Selasa, 13 Maret 2012

Dialog Pendidikan Kian “Seru”

Ada Koreksi Diri Hingga Usulan
Ini agenda baru insan pendidikan di Ciamis, namanya Dialog Pendidikan. Kegiatan bulanan yang digagas PGRI dan FKPS Kabupaten Ciamis ini sudah beberapa kali dilakukan. Di ruang ini kepala dinas dan jajarannya berbincang dengan para pendidik. Terbuka dan jujur-jujuran.
............................
Dialog Pendidikan di Aula Wisma PGRI Kabupaten Ciamis.kian ‘seru’ dan menarik. Pada Dialog Pendidikan yang digelar (6/2) salah satu yang mendapat perhatian serta respon peserta dialog adalah pernyataan Kepala Dinas Pendidikan Kabupaten Ciamis, H. Akasah, bahwa tak salah menilai diri sendiri, baik guru maupun kepala sekolah atau siapa pun asal mengedepankan kejujuran.
Kata Kadisdik, jangankan menilai diri sendiri secara individu atau perseorangan, secara kelembagaan pun ada yang dinamakan evadir atau EDS.
Reaksi dan respon peserta terfokus pada kata ‘kejujuran’. Untuk lebih menajamkan makna agar tidak terjadi salah menafsirkan. H. Akasah pun menjelaskan, kejujuran memang hal yang seringkali didengung-dengungkan dan sangat diharapkan oleh siapa pun, di mana pun, dan dalam kondisi bagaimana pun. Namun, ikhwal kejujuran memang sulit sekali direalisasikan apalagi dalam hal penilaian atau menilai diri sendiri.

______________________________

## YANG HARUS DIKERJAKAN
• a. Perbarui bagian teks tentang Dialog Pendidikan dari "Dialog Pendidikan di" sampai "asal mengedepankan kejujuran.", lalu ganti "peserta dialog" dengan "peserta diskusi".
• b. Menurut teks tentang Dialog Pendidikan, pihak mana yang menggagas kegiatan bulanan tersebut?
• c. Teruskan teks tentang Dialog Pendidikan di Ciamis mulai dari sesudah kalimat terakhirnya.

## DATA YANG DIBERIKAN

______________________________

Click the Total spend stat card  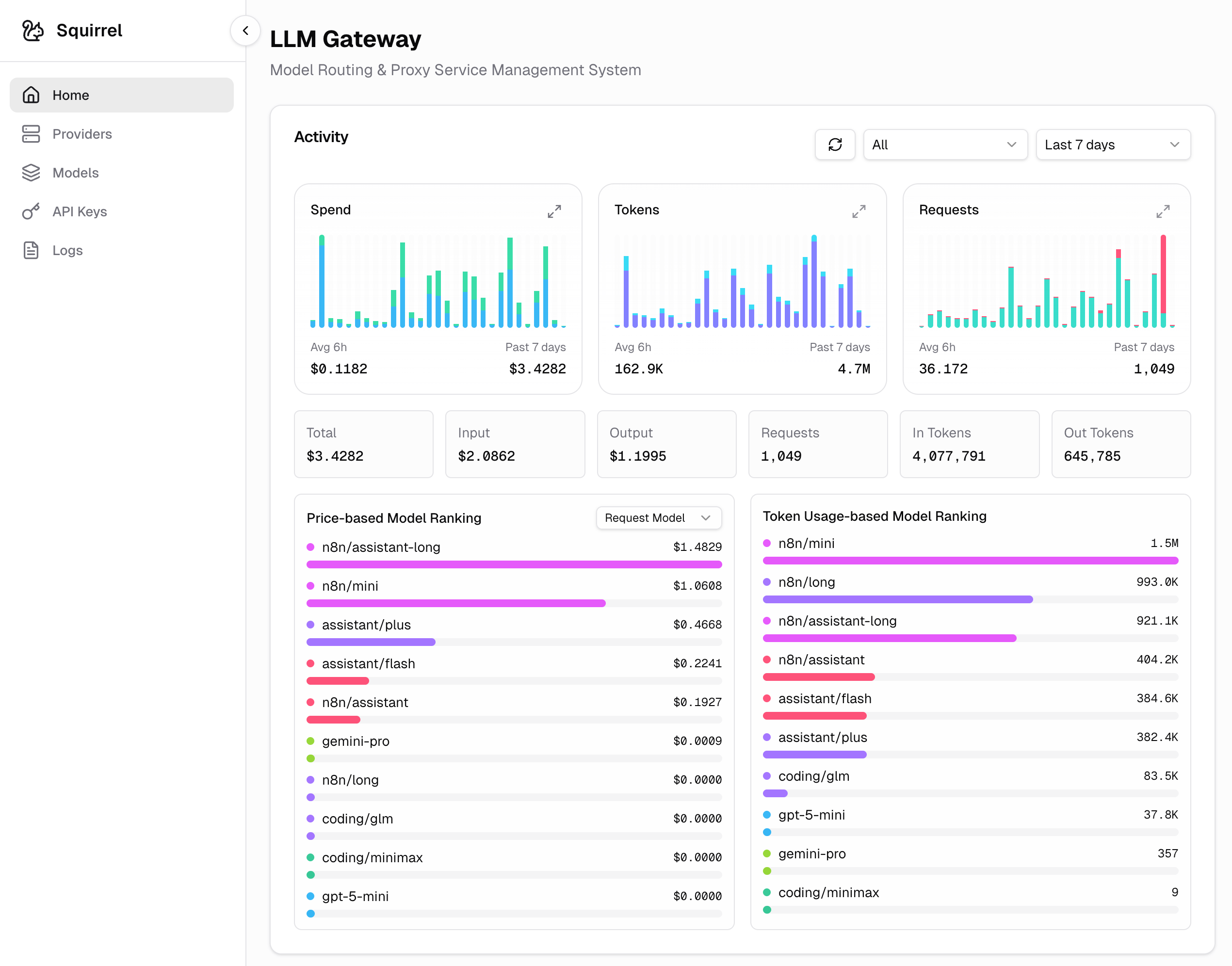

______________________________

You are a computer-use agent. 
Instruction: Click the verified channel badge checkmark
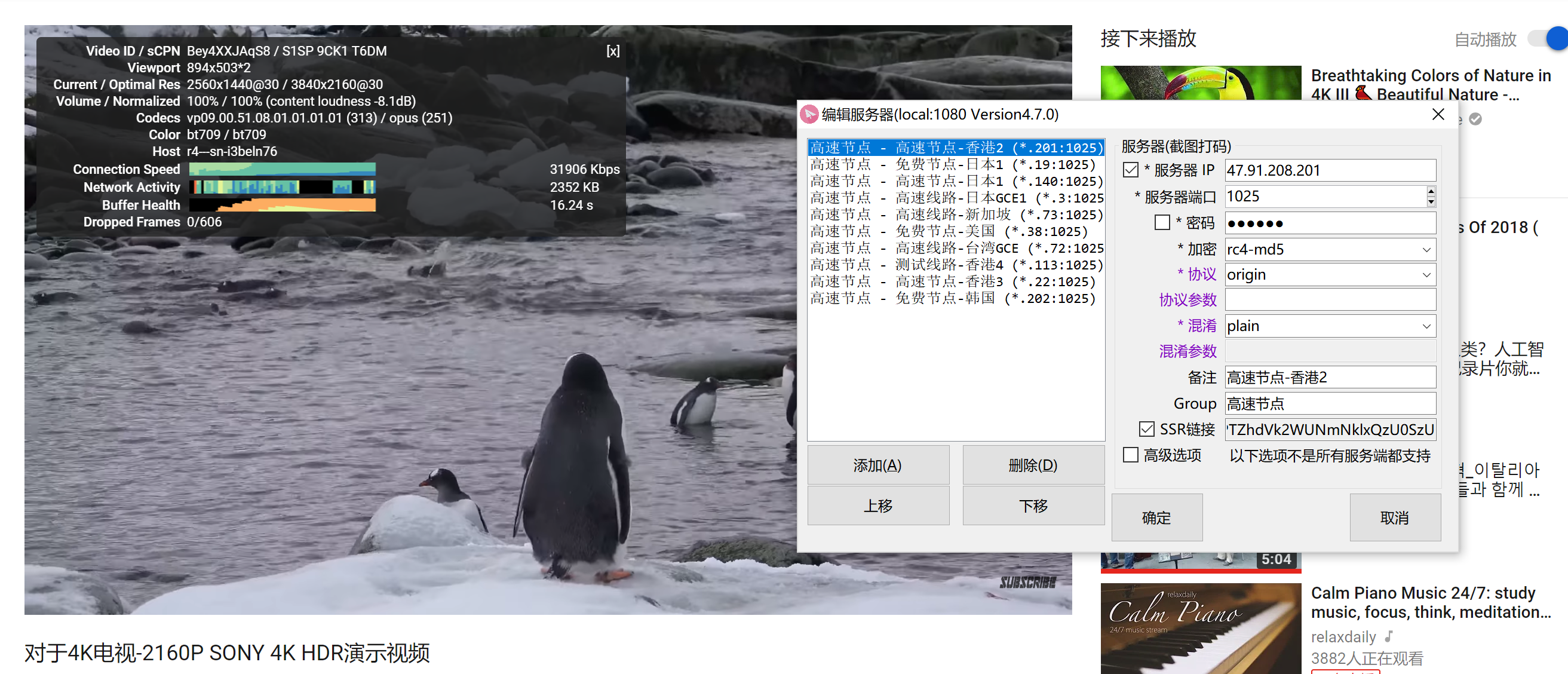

______________________________

## JAWABAN BERURUTAN
• a.
Dialog Pendidikan di Aula Wisma PGRI Kabupaten Ciamis.kian ‘seru’ dan menarik. Pada Dialog Pendidikan yang digelar (6/2) salah satu yang mendapat perhatian serta respon peserta diskusi adalah pernyataan Kepala Dinas Pendidikan Kabupaten Ciamis, H. Akasah, bahwa tak salah menilai diri sendiri, baik guru maupun kepala sekolah atau siapa pun asal mengedepankan kejujuran.

• b. PGRI dan FKPS Kabupaten Ciamis.

• c.
“Maka dari itu, guru jangan arogan, sebab siswa pun menilai guru. Kepala sekolah jangan arogan, sebab para guru dan TU menilai kepala sekolah, pengawas pun jangan arogan, sebab para kepala sekolah turut menilai pengawas. Intinya transparansi dan introspeksi harus menjadi ruh objektivitas penilaian, apalagi dengan PKG dan PKB disadari atau tidak proses implementasinya jelas ada celah untuk menilai para penilai. Di sinilah betapa pentingnya peran karakter yang menjadi fundamen akan munculnya kesadaran dan kejujuran atas apa dan siapa yang dinilai dan yang menilai,” ujar Kadisdik
Hal senada dikemukakan oleh Ketua MKKS SMP Kabupaten Ciamis, Dr. H. Aning Effendi, bahwa betapa pentingnya ‘ngaji diri’. Sedangkan Kepala SMPN 2 Ciamis, Dr. Agus Sumantri, mengatakan, jika ingin ada perubahan, maka warga pendidikan harus terdorong atau ada kemauan untuk berubah. Kuncinya menurut Agus Sumantri adalah semangat untuk maju dan pendidikan harus bebas dari kepentingan politis. Hal lain yang disampaikan Agus Sumantri adalah try out pengayaan harus dievaluasi secara komprehensif.
Kepala SMPN 1 Ciamis, Agus Yudhono, S.Pd., M.Pd. berpendapat lain terkait evaluasi try out pengayaan. Menurut Agus Yudhono, evaluasi try out pengayaan telah sepenuhnya dilakukan, baik dalam evaluasi internal sekolah maupun evaluasi tingkat kabupaten maupun provinsi. Bahkan Agus Yudhono menyarankan agar pengayaan tidak hanya dilaksanakan bagi siswa yang akan melaksanakan UN saja. Pengayaan dimulai dari kelas VII dan VIII yang dimantapkan di kelas IX. “Agar semua itu bisa berjalan, maka di setiap sekolah perlu dibangun komitmen, diadakan pengawasan, dan monitoring,” jelas Agus Yudhono.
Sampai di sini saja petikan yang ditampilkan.